Tout en piétinant un ennemi, il bat un étranger en le tenant durement par un bras. Pharaon est représenté plus grand que ses ennemis asiatiques.



Tout à droite, le dieu de l’ombre, Ptah, semble surveiller en silence la scène d’offrande où Ramsès II présente viande, pain, encens à Amon-Rê, accompagné d’une déesse. RamsèsII tient dans sa main droite une plume, symbolisant la déesse Maât, la Justice, la Rectitude.



A droite de la photo, le dieu Min, dieu de la Fertilité représenté momifié, avec un seul bras et aux attributs masculins extrêmes. Derrière lui, le couple royal : toujours placée derrière son époux, Nefertari la reine à la couronne hathorique, et Pharaon avec le disque solaire d’Amon-Rê.



Ramsès II est agenouillé devant le dieu Thot, dieu ibis du Savoir et des scribes. Dans sa main gauche, le dieu tient l’ankh qu’il semble tendre à Pharaon.



Le dieu Rê-Horakhty bénit Pharaon.



Ramsès II fait des offrandes au dieu Rê-Horakhty.



Ramsès II est protégé par, à gauche, Rê-Horakhty et, à droite, Thot.



La fameuse scène où Ramsès II est sur son char tiré par deux chevaux (compter le nombre de jambes arrières) lors de la Bataille de kadesh. L’arc que brandit Pharaon est double car la force spirituelle du dieu Ptah le protège et l’accompagne durant cette guerre.



Voici les cartouches royaux de Ramsès II dont celui de droite indique : Ouser-Maât-Rê



Le superbe naos. Il se trouve au fond du temple.

A gauche, il s’agit de Ptah

Puis, en allant vers la droite, Ramsès II en Amon-Rê, Pharaon considéré comme un dieu vivant et, à droite, Rê-Horakhty.

Le temple était construit de façon à ce que tous les 20 octobre et les 20 février, lors des équinoxes, les deux statues centrales soient illuminées par le soleil naissant. Aujourd’hui, à cause du déplacement du temple, cet événement se produite tous les 22 octobre et 22 février.



Le plus majestueux et fantastique Son et Lumière de toute l’Egypte !!




LE TEMPLE DE NEFERTARI



Ce temple se situe à 50m de celui du pharaon Ramsès II.

Pour son grand amour, Nefertari, Ramsès II lui fit édifier ce temple, que la reine ne put admirer achevé : elle décéda avant.

Ce temple est dédié à la déesse Hathor, à tête de vache, déesse de la Beauté, de la Musique et de l’Amour.

Sur la façade d’entrée, le pharaon n’a surtout pas omis d’imposer sa royale personne en se représentant quatre fois et la reine, seulement deux fois, où elle est d’ailleurs coiffée de la couronne hathorique.

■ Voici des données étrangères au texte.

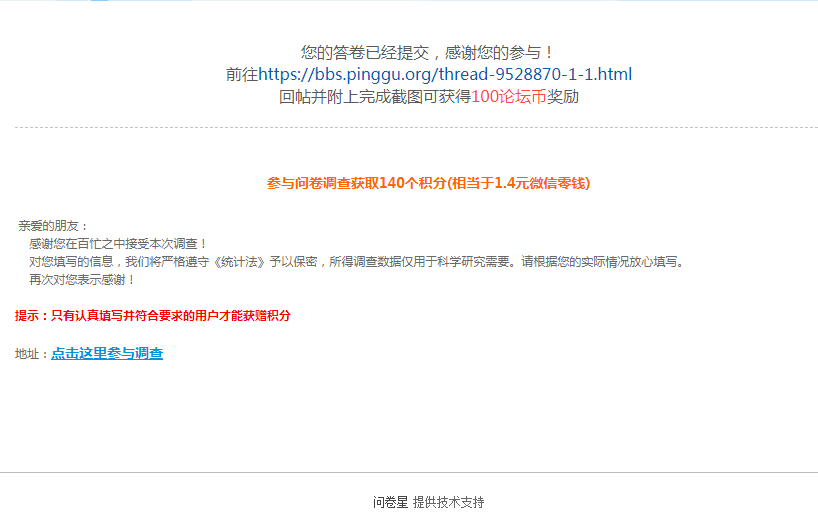Screen dimensions: 818x520
Task: Click the 回帖并附上完成截图可获得 text
Action: 375,97
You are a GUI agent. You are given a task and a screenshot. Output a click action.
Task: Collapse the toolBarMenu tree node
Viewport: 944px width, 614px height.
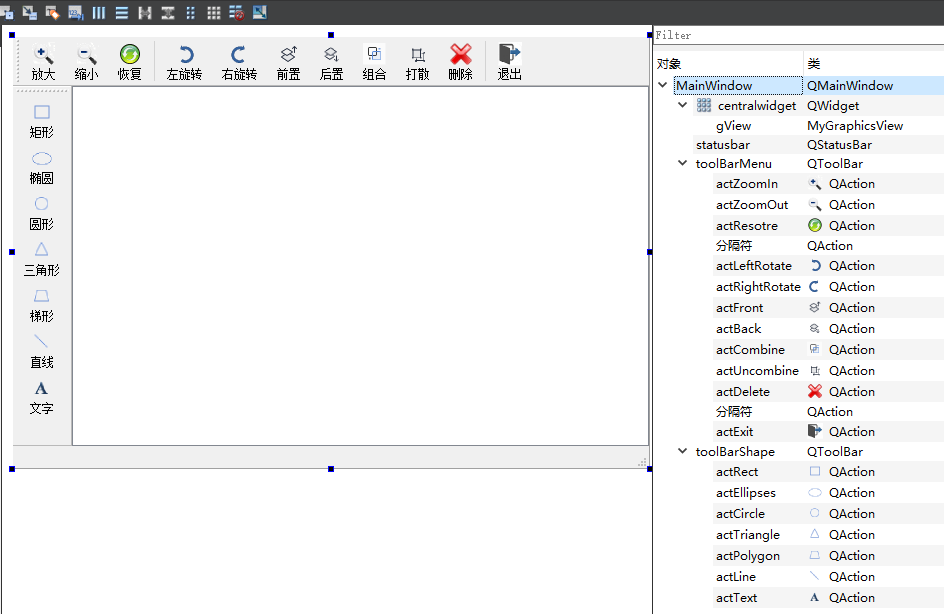pos(682,163)
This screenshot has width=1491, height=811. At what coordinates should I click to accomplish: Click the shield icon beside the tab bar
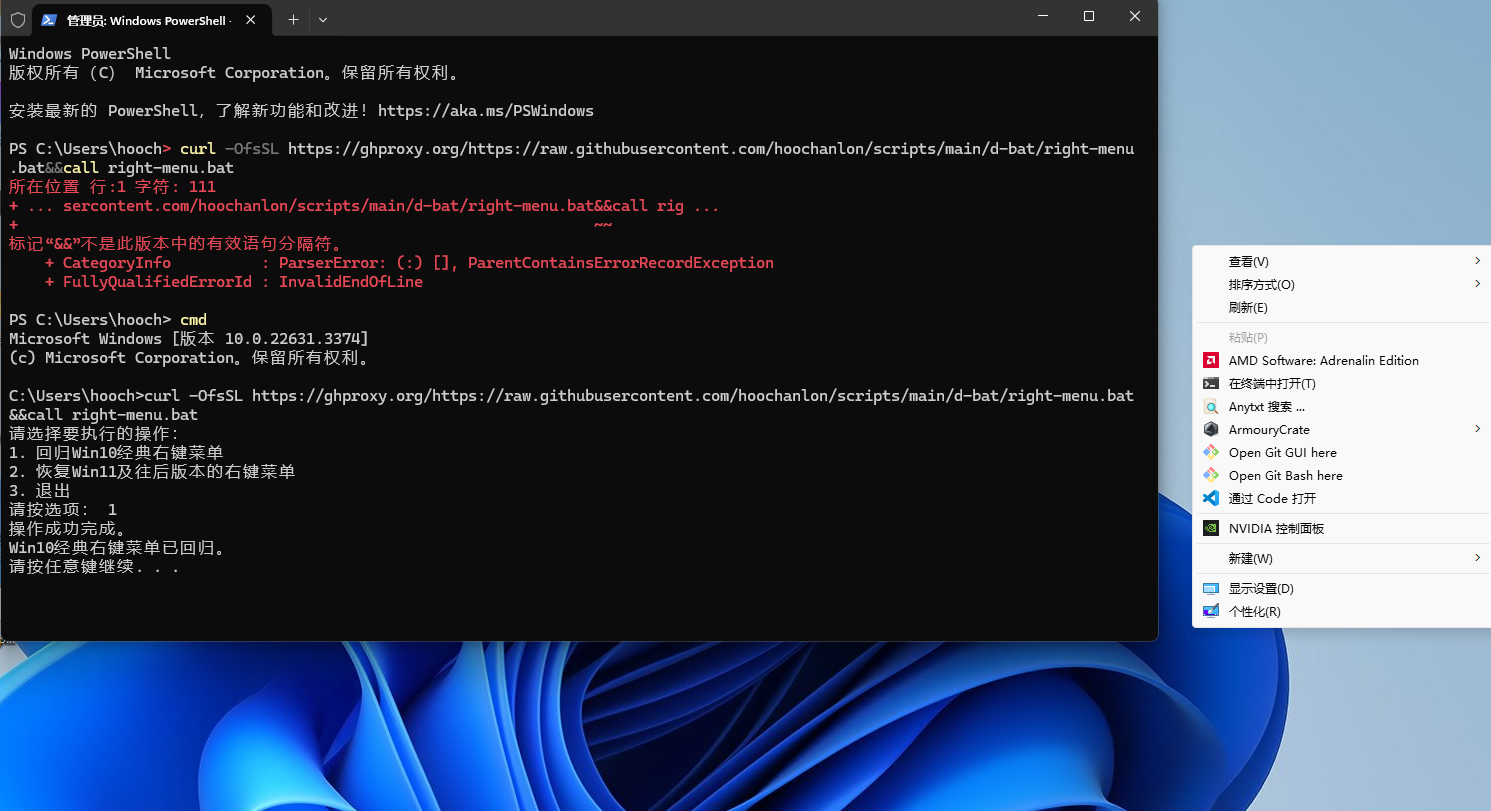coord(16,18)
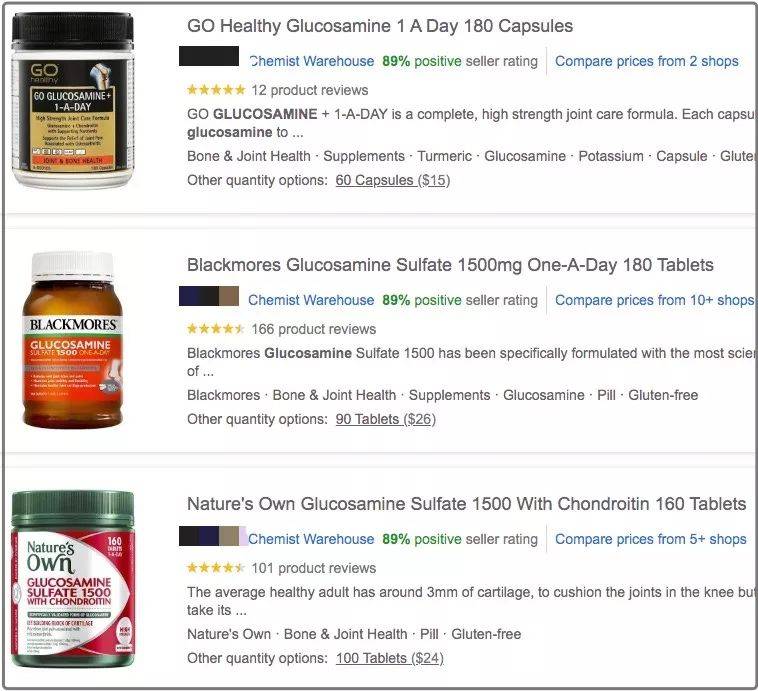Viewport: 758px width, 691px height.
Task: Select the 100 Tablets ($24) option
Action: click(390, 658)
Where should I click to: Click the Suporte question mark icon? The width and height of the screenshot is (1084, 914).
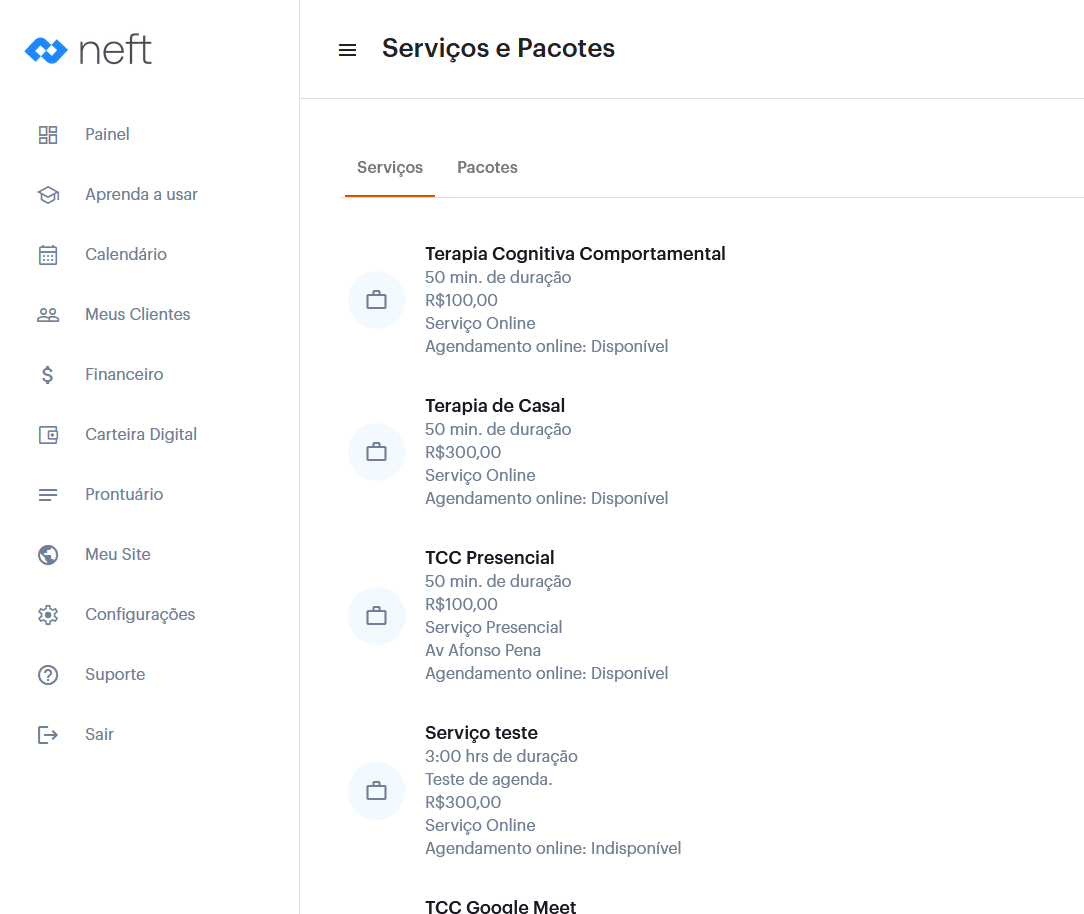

Ces statues ont une hauteur de 11m.

A leurs pieds, se trouvent de petites représentations de leurs enfants.





L’intérieur est très nettement plus petit que le temple de Ramsès II. Cependant, la splendeur de conservation des peintures laisse rêveur.

Les colonnes sont des piliers où la tête d’Hathor domine. Ici, sur le plan gauche du pilier, le dieu Thot, dieu du Savoir et des scribes, se tient digne et porte le disque solaire au-dessus de sa tête.



Représentation de la déesse Hathor sur un des piliers.



Voici une représentation du couple royal : sur la droite, Nefertari joue du sistre et est coiffée de la couronne Hathorique. Devant elle, Ramsès II tend un bouquet de fleurs de lotus à la déesse, il est coiffé de la couronne de la Haute Egypte.

Dans le cartouche, en haut à gauche est inscrit son nom d’Horus, son nom de couronnement : Ouser-Maât-Rê. Au-dessus de la tête de Pharaon, le disque solaire et deux cobras symbolisent sa puissance royale.





La reine est protégée par, à droite, la déesse Isis et, à gauche, la déesse Hathor.

La délicatesse des gestes, des vêtements et des visages est tout simplement magnifique.



Nefertari est coiffée de la royale couronne où l’uraeus orne son front, avec l’emblème d’Hathor.

Elle joue du sistre.

Cet instrument très présent dans les représentations et temples dédiés à Hathor sont des hochets musicaux.